Book a Program: Whether you’re a librarian booking a program for Banned Books Week or an educator interested in highlighting a particular book in your school curriculum, Living Literature has a Banned Books program that will work for you. We have created presentations, discussions, and workshops for the general public, students and educators alike.
Past programs include Living in America: The First Amendment Teaching Project hosted by the Lincoln School in Providence, as well as And the Banned Played On (2000) and The Second Banned Edition (2001) which were benefits for the ACLU. See more details about Living in America: The First Amendment Teaching Project on our custom programs page.
Create a Program: Many of the authors on our programs list have written books that were banned, challenged, and in many cases, remain on banned books lists. You can create a program using these and other authors that have been banned. Many authors have written literature that is familiar to us all.

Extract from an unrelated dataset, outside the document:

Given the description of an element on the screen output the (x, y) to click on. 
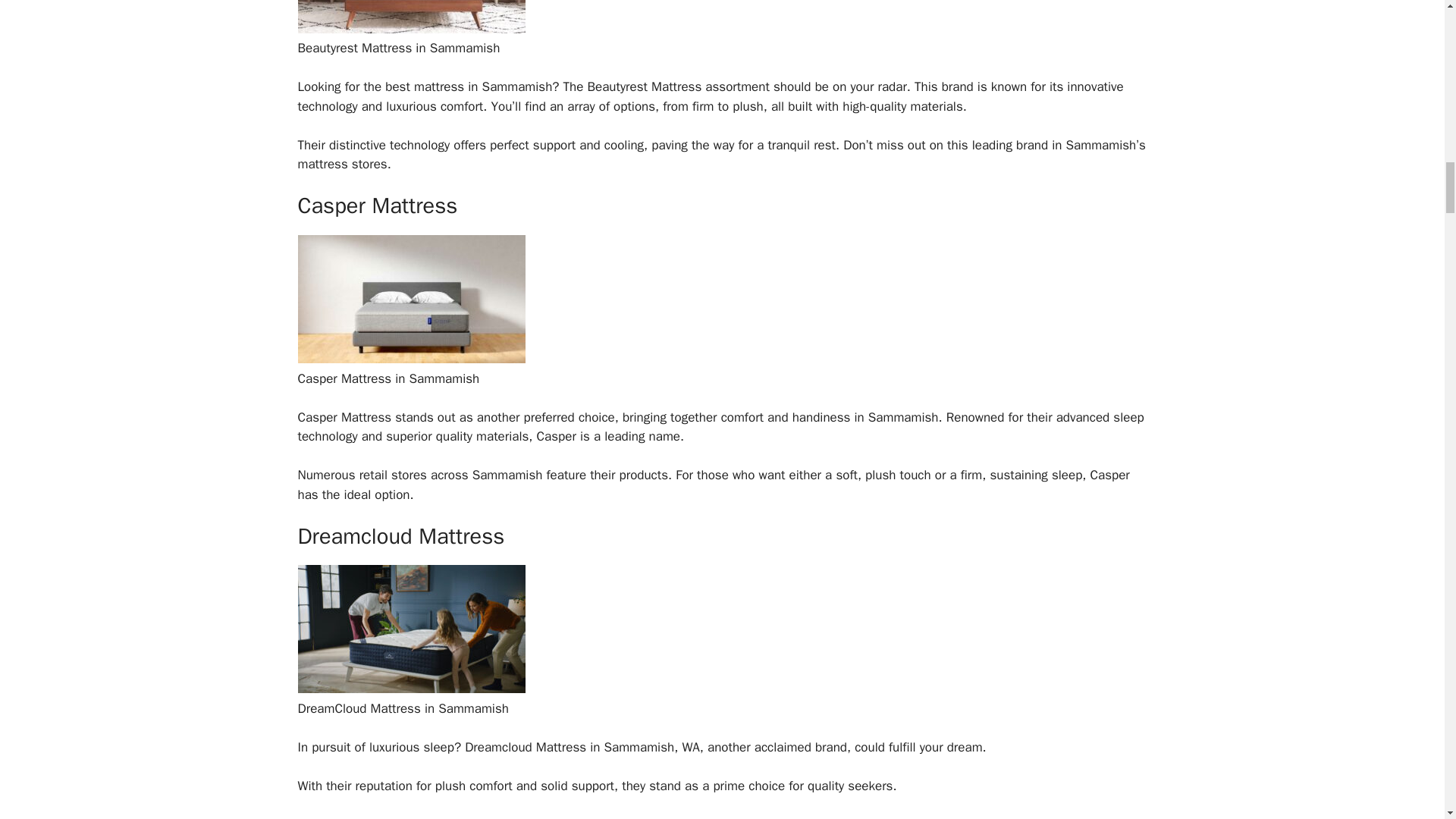
Beautyrest Mattress Sammamish (410, 28)
DreamCloud Mattress Near Me in Sammamish (410, 688)
Casper Mattress Sammamish (410, 358)
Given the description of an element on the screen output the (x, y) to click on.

Alice in Wonderland by Lewis Carrol
To Kill a Mockingbird by Harper Lee
The Catcher in the Rye by J.D. Salinger
Of Mice and Men by John Steinbeck
The Adventures of Huckleberry Finn by Mark Twain
The Adventures of Tom Sawyer by Mark Twain
Slaughterhouse-Five by Kurt Vonnegut
Banned Books 2015
Challenging YA Books? in celebration of Banned Books Week 2015
sponsored by the ACLU of RI & Weaver Library
Why are Young Adult books challenged more frequently than any other type of book? Living Literature has created a 25 minute readers theater program exploring this question. Using selections from authors Harper Lee, Roald Dahl, Sherman Alexie, Lois Lowry, and Shel Silverstein we look behind the reasons they are being challenged or banned.